> _Data for this task_:

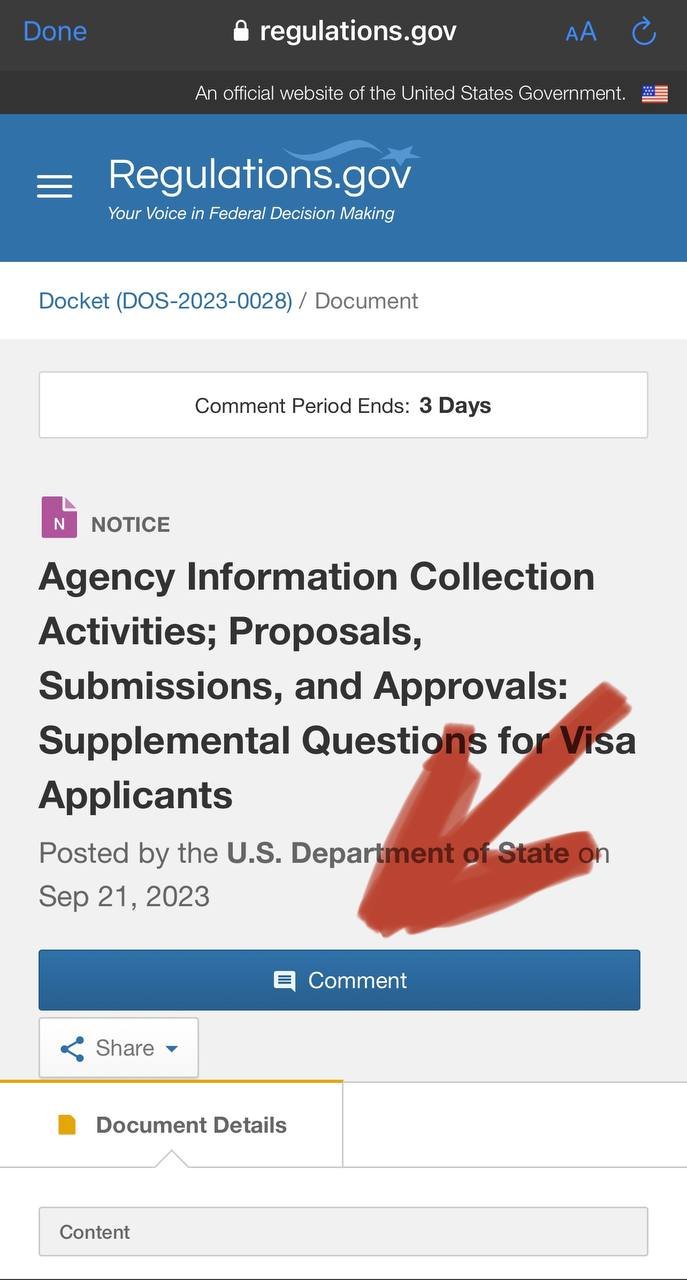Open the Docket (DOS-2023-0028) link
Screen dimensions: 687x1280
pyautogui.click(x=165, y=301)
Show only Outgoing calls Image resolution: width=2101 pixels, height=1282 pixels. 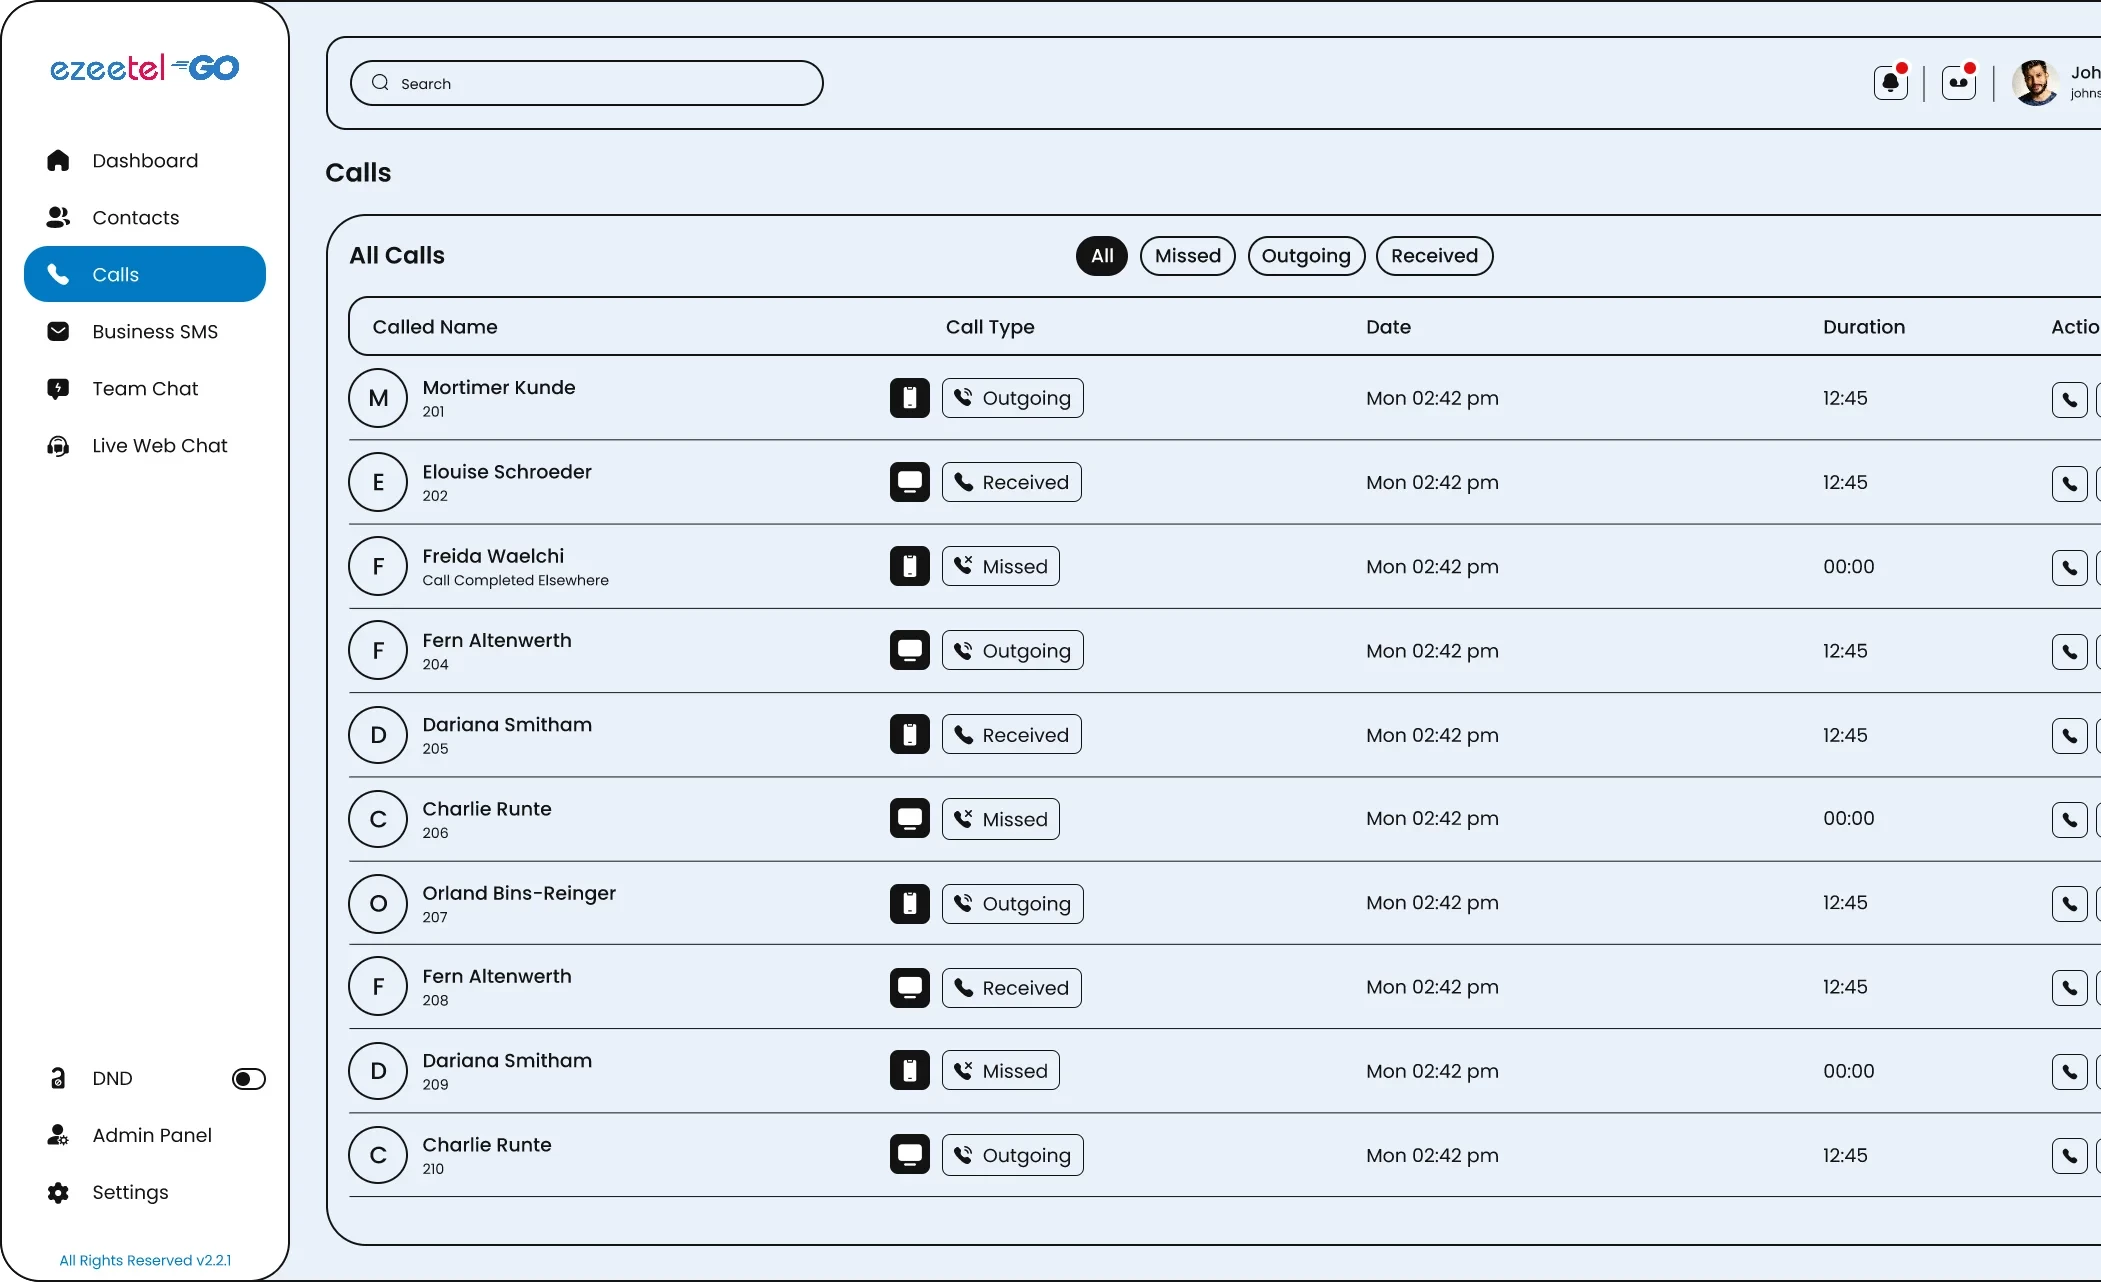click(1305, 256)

---

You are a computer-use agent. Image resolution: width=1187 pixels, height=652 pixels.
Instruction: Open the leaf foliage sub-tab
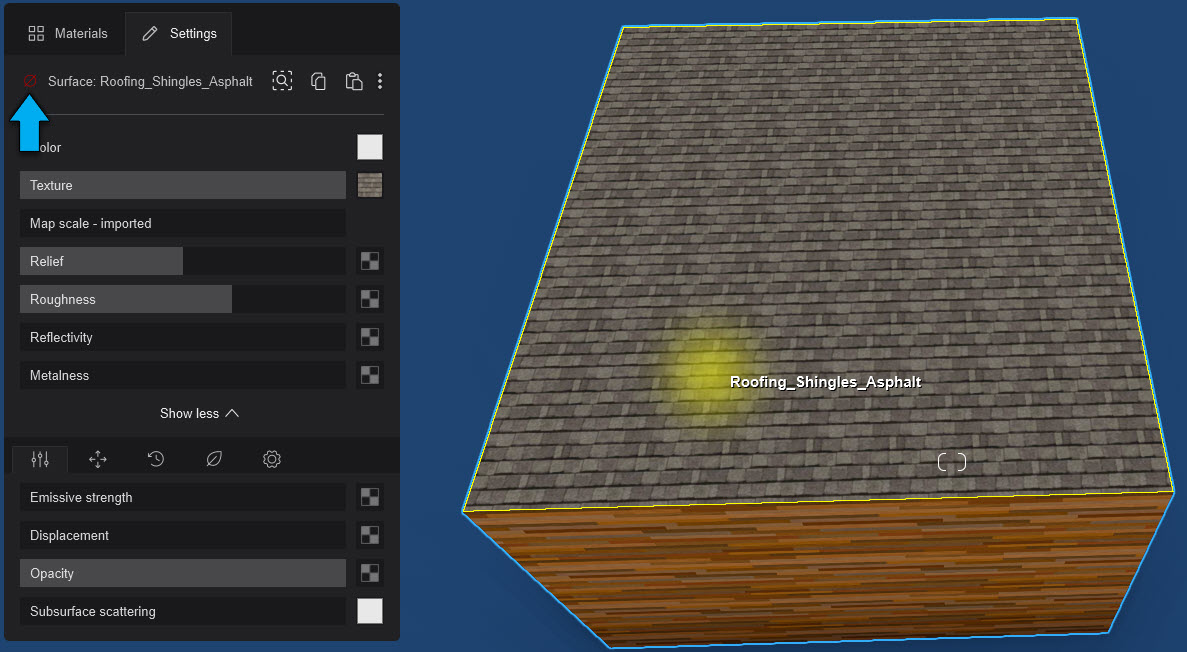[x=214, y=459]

> _Prompt_: Copy the text word for word, starting at the line that has "You are a computer-use" and stopping after the line that has "[x=214, y=459]". Leave the pictures out.

> _Answer to the exercise_:
You are a computer-use agent. Image resolution: width=1187 pixels, height=652 pixels.
Instruction: Open the leaf foliage sub-tab
[x=214, y=459]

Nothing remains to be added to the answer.